Screen grounding rows:
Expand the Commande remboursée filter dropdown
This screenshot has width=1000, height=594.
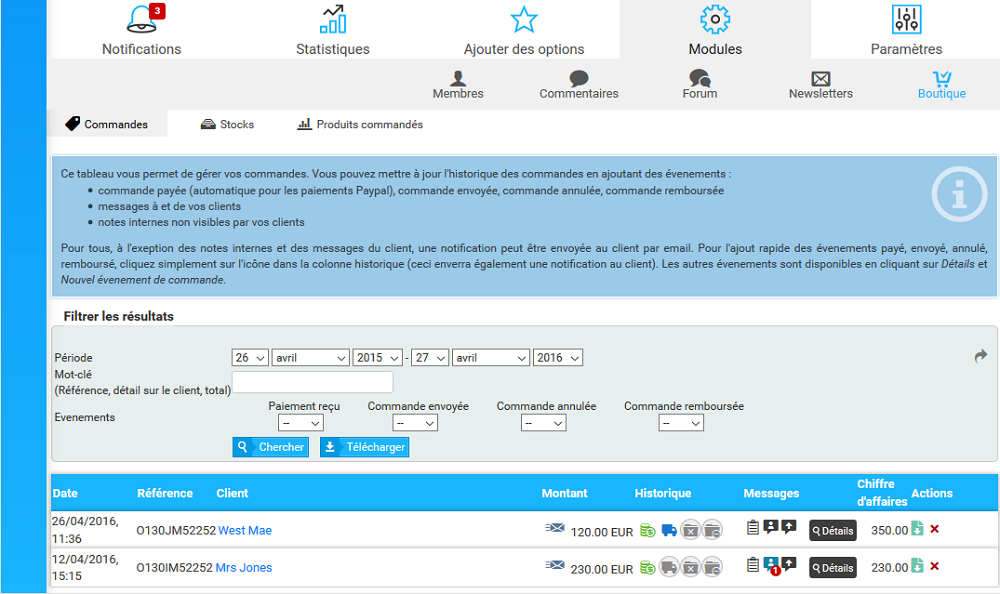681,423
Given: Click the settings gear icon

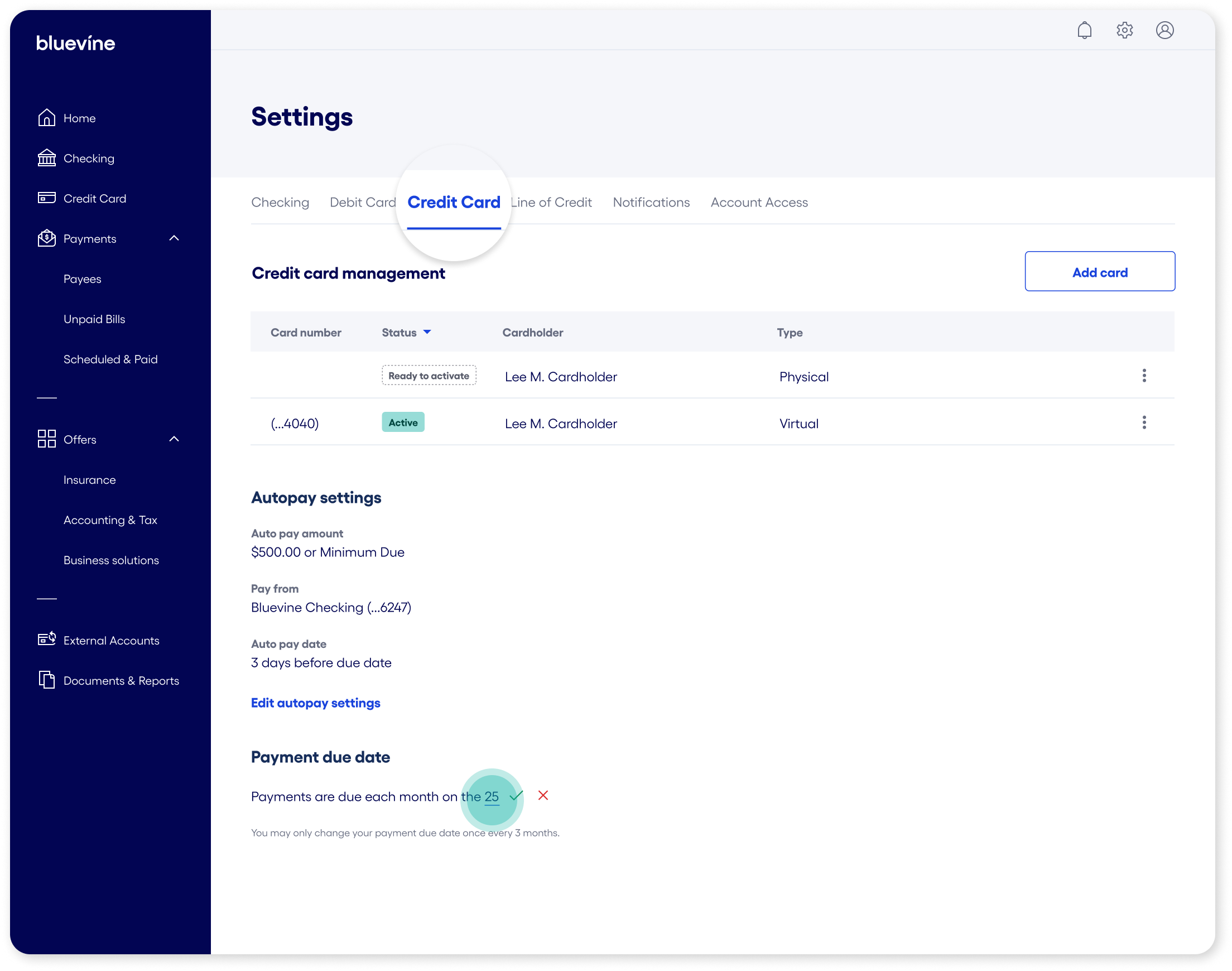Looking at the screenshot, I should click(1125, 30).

* **YOUR TASK**
Edit the rows above so that "dropdown" becomes "menu", with everything else unchanged. Leave the pictures out of your answer.

* **SOLUTION BELOW**
Expand the Commande remboursée filter menu
This screenshot has width=1000, height=594.
681,423
Given: Click the settings gear icon

Looking at the screenshot, I should click(1125, 30).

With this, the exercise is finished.